** BEGIN Records provided **

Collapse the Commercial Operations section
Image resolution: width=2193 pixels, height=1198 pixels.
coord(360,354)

** END Records provided **
** BEGIN Records provided **

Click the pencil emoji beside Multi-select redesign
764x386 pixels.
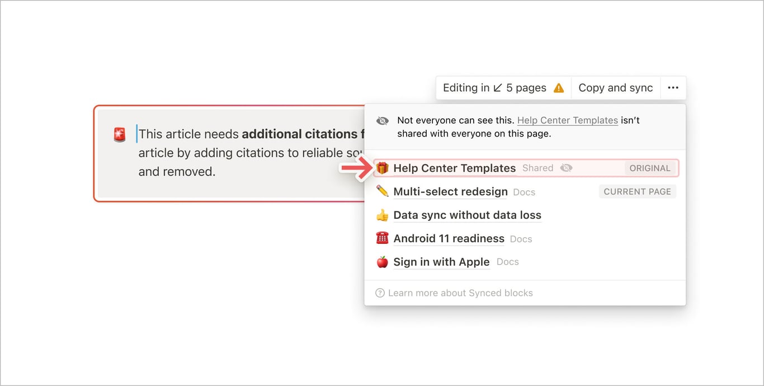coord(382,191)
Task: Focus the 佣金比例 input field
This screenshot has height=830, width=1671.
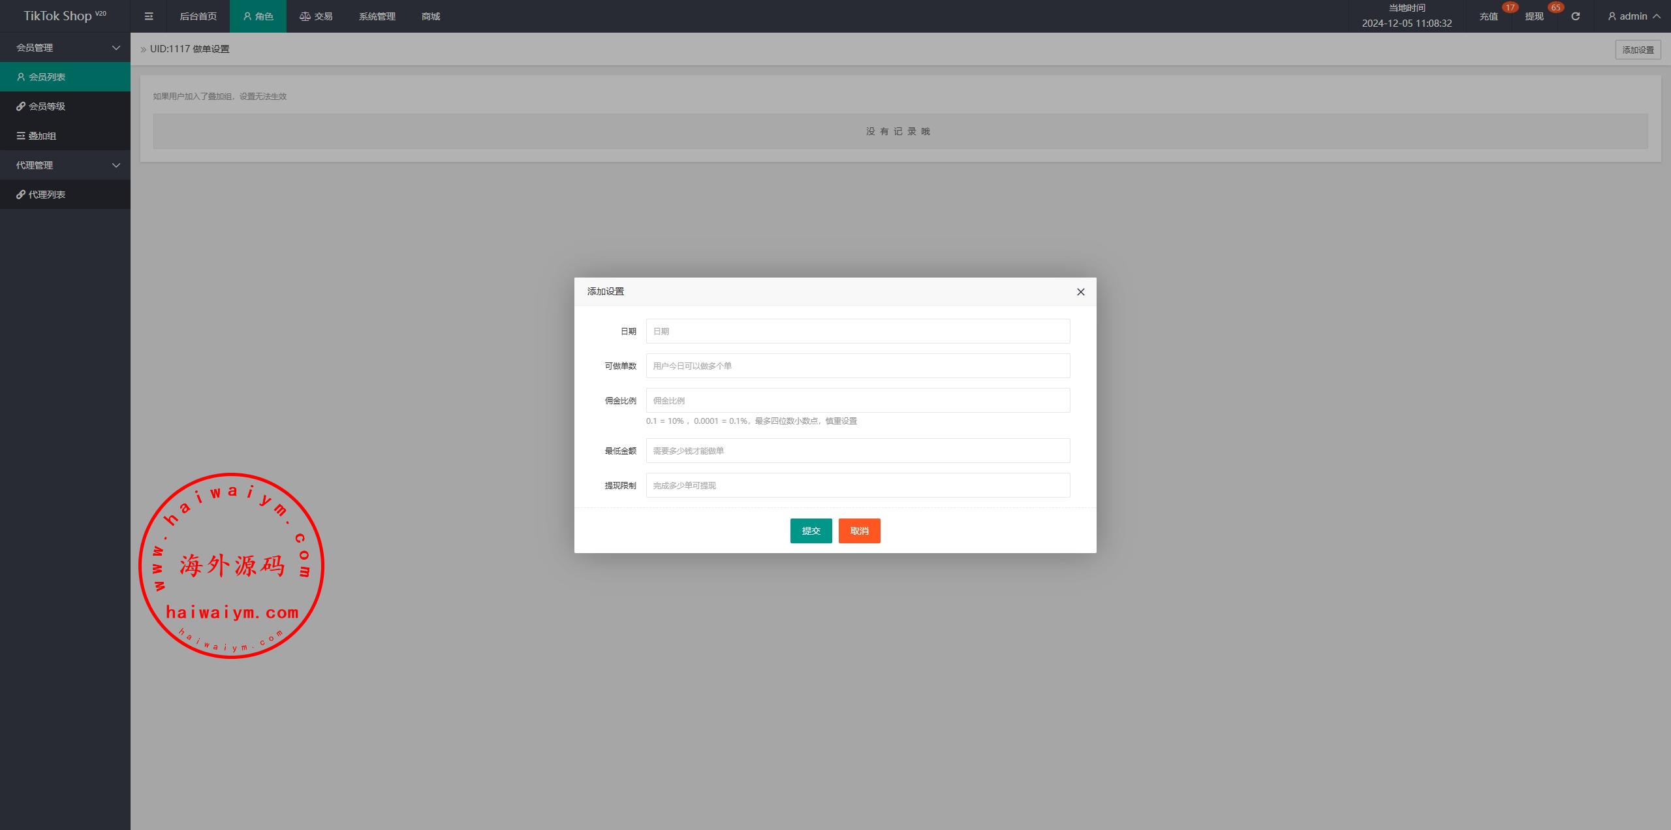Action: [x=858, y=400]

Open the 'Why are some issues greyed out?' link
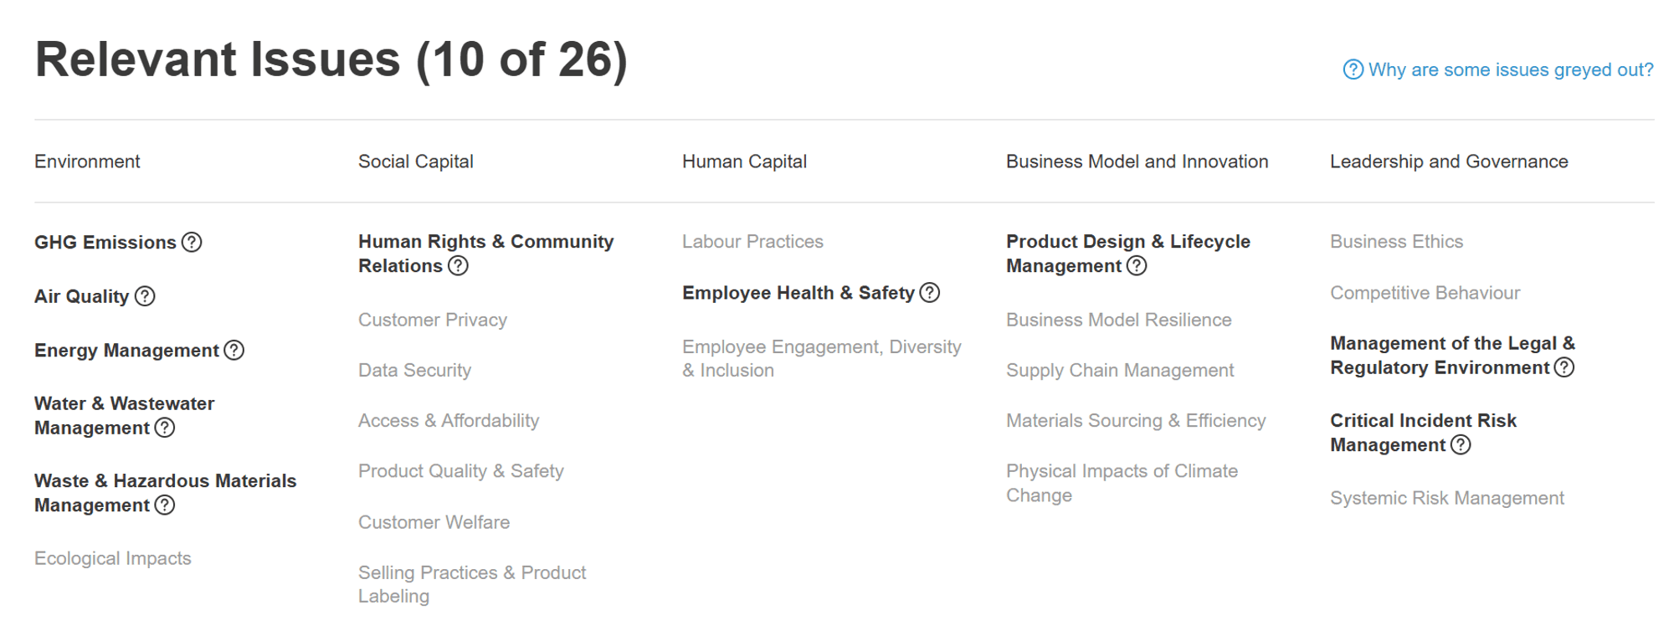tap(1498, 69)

** END Records provided **
** BEGIN Records provided **

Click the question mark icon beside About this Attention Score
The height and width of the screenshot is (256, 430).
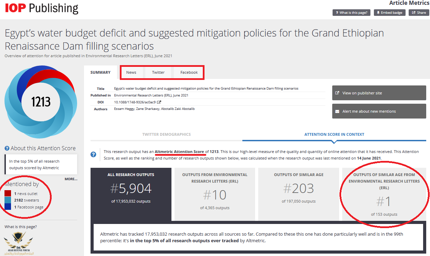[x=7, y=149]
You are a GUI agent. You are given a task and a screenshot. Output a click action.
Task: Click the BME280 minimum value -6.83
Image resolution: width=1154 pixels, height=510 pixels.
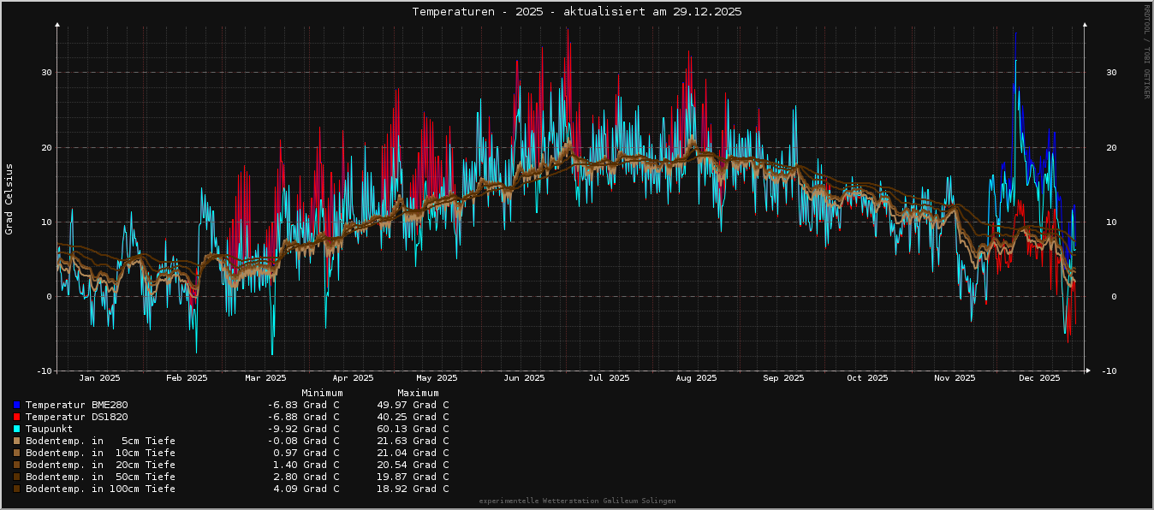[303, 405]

** END Records provided **

• **Goal**: Reproduce the records from the line with "Collapse the Commercial Operations section" to the line with "coord(360,354)", including both of those lines, and nothing else.

• **Solution to this problem**:
Collapse the Commercial Operations section
Image resolution: width=2193 pixels, height=1198 pixels.
coord(360,354)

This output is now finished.